Balance of different training modes – being smart and building into any new type of training, keeping day-to-day variety. Without a doubt, for me this is the most effective way to prevent overuse injuries. As an extra incentive, it’s free and it also probably makes those key sessions more effective.

Proper equipment– finding the right equipment takes time and money, but it’s like an investment in your immediate and long-term health. This means running shoes that fit well, sharp pole tips (your elbows will thank you), and rollerskis that are smooth and track straight. In stereotypical xc skier fashion, my running technique is rather questionable (let’s just call it a work in progress), so I like using HOKAs because they help counteract that.

For rollerskis, I got the sweet opportunity to try out RundleSport’s gear earlier this year, and I’ve been using their Flex Skates and Rush Classics. For skate, the built-in dampeners make the skis really smooth which keeps my shins and feet happy. For classic, I find the wider ski base improves stability and reduces tension in my calves and feet.
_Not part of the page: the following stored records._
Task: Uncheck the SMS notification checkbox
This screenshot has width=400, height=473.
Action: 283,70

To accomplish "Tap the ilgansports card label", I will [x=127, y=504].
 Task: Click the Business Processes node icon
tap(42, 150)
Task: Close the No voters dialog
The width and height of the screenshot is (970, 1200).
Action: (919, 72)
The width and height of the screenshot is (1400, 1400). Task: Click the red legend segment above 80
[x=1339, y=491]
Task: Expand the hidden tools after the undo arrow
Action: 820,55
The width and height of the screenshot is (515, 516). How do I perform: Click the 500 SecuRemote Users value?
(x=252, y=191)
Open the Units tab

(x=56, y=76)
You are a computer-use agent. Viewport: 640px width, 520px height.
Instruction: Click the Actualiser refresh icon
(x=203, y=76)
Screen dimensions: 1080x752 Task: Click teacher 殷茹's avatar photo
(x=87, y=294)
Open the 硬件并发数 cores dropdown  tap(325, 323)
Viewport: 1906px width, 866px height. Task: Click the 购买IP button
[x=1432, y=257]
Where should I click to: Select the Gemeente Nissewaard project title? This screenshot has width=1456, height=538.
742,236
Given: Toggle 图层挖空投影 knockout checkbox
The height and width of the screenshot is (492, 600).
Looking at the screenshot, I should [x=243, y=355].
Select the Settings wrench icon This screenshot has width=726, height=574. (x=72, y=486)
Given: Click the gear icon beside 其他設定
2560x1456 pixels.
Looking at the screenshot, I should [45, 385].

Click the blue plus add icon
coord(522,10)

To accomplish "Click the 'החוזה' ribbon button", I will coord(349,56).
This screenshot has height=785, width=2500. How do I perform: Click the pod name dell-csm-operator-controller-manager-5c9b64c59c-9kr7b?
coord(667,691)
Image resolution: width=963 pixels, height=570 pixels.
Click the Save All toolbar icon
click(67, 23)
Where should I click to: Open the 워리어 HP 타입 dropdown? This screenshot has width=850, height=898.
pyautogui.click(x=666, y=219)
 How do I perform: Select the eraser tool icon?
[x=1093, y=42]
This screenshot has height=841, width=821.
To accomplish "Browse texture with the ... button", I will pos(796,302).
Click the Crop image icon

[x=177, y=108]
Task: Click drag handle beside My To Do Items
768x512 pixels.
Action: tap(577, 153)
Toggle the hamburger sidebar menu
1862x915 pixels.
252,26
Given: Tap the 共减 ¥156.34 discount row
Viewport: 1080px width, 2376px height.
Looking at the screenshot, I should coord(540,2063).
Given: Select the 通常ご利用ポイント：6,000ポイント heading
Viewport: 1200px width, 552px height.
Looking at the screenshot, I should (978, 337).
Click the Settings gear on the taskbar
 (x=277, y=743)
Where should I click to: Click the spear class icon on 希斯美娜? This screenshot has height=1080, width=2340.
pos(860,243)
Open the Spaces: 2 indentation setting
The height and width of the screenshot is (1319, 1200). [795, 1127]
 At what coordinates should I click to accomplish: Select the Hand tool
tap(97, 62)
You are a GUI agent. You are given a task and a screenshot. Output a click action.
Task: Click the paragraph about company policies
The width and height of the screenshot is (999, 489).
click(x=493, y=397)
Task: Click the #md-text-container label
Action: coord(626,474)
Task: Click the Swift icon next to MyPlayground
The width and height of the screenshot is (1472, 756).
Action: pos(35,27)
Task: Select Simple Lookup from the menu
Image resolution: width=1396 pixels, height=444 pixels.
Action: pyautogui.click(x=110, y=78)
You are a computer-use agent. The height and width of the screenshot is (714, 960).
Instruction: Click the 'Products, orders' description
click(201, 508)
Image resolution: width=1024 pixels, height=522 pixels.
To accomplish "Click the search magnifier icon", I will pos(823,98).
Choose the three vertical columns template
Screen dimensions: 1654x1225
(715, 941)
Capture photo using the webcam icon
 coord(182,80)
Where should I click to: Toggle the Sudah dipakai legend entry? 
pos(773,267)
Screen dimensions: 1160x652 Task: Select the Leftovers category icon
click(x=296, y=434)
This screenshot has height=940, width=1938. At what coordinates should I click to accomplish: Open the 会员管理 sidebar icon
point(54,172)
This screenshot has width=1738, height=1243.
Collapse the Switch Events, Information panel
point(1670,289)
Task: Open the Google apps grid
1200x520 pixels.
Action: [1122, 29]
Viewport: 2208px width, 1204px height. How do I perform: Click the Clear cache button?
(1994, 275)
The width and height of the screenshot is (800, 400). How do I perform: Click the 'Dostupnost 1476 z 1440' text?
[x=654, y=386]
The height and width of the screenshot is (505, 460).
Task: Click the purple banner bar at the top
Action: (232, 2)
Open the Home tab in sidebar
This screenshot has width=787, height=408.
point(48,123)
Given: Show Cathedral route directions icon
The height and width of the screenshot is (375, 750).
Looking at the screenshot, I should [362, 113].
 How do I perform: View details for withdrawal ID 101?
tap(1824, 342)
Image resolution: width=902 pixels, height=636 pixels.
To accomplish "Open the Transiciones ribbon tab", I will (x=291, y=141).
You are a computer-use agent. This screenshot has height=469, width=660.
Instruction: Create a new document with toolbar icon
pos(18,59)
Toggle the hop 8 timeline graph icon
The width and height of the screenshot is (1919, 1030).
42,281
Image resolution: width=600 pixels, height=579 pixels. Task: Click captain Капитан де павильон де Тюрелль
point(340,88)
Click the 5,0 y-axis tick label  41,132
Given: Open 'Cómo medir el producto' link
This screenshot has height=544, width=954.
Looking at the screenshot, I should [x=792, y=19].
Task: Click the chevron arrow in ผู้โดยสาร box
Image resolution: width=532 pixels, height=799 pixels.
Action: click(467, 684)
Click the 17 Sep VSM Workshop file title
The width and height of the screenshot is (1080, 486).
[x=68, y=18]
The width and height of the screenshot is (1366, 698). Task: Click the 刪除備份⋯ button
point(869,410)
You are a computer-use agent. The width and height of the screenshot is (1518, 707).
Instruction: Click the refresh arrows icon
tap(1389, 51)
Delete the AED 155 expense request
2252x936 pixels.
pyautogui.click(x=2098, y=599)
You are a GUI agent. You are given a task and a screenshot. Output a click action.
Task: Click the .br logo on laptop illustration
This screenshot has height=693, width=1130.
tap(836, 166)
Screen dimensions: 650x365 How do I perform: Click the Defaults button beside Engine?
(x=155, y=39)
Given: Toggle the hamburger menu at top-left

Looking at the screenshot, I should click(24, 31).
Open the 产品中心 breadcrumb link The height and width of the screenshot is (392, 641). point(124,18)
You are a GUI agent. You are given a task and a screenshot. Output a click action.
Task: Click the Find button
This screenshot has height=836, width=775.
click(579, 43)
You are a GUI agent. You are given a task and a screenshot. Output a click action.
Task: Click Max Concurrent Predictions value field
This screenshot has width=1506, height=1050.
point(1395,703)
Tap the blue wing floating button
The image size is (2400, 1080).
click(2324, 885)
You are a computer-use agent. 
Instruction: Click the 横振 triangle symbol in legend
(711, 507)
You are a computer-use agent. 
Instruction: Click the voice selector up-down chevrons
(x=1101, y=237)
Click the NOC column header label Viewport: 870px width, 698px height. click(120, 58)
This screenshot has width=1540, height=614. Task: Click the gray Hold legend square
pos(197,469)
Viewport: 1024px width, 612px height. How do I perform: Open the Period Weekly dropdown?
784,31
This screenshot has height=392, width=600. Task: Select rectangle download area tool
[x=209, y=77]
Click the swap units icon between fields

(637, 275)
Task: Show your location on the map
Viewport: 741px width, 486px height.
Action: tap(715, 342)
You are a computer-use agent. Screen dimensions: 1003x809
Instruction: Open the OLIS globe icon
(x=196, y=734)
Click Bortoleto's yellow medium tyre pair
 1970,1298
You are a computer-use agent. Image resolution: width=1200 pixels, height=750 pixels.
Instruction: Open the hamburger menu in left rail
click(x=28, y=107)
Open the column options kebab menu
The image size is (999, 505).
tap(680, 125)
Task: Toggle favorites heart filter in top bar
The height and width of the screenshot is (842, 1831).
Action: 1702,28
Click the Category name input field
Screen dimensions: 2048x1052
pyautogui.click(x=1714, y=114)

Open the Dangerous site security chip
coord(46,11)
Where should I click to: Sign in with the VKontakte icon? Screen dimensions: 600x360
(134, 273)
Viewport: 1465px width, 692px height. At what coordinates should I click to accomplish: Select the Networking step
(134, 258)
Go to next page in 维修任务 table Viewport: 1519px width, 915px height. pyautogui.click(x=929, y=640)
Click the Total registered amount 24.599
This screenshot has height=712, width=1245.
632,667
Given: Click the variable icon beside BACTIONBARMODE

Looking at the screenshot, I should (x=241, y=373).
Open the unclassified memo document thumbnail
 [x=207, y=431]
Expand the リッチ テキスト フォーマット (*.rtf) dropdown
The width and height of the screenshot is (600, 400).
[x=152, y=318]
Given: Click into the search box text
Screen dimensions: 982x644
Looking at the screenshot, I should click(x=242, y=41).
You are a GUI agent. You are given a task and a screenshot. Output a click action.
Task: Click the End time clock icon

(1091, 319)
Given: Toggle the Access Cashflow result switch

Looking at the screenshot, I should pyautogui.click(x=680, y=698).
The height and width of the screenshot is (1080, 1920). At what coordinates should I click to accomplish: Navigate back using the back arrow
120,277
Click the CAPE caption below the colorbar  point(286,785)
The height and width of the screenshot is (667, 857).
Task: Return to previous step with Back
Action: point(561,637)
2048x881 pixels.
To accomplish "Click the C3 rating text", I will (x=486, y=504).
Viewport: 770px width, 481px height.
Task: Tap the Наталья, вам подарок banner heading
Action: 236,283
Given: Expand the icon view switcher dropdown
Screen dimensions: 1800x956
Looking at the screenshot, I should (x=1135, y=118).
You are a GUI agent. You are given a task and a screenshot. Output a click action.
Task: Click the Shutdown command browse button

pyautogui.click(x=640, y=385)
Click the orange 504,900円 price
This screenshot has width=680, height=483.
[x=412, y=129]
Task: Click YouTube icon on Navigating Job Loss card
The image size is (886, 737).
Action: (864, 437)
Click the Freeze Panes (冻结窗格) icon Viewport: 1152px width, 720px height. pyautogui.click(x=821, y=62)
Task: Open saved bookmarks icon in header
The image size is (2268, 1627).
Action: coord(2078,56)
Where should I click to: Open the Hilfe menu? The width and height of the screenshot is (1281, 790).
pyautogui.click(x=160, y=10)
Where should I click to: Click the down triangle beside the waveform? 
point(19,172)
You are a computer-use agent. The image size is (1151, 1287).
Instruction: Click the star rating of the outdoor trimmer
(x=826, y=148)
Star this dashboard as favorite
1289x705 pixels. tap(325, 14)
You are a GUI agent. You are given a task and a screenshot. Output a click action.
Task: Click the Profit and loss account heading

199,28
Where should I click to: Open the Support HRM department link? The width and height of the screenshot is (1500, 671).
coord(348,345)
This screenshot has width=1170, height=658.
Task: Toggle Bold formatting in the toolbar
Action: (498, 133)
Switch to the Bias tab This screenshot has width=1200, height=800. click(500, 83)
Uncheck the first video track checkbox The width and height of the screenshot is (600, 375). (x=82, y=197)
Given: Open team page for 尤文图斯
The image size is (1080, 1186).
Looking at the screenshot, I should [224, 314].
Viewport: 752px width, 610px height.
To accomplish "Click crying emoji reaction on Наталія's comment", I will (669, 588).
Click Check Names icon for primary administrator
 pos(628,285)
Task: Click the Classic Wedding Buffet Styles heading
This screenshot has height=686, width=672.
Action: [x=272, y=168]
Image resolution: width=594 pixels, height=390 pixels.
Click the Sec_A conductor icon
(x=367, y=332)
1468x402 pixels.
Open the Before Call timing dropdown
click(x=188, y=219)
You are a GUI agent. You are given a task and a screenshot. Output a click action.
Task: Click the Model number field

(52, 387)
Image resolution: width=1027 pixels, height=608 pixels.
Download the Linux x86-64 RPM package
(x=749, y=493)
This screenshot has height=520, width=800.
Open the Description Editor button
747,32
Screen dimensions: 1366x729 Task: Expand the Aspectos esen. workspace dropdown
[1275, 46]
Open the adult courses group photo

The wheels also track super straight, so I can ski with better technique because I’m not having to make direction adjustments all the time.

All that being said, even the best equipment needs to be maintained well to be effective. Running shoes or rollerski wheels can be great, but if they’re really worn out they won’t work how they’re supposed to.

Consistent mobility/therapy– pick your priorities and keep it consistent. No one’s got time to stretch and roll their entire body every day, but I find even a solid 20min 2x/week can be enough to maintain things and keep me aware of any changes. More can obviously help, but if you’re like me and you find the idea of doing an hour of mobility every day overwhelming, then aim for what feels manageable. And if you’re lucky enough to have insurance that covers massage or physio, use it!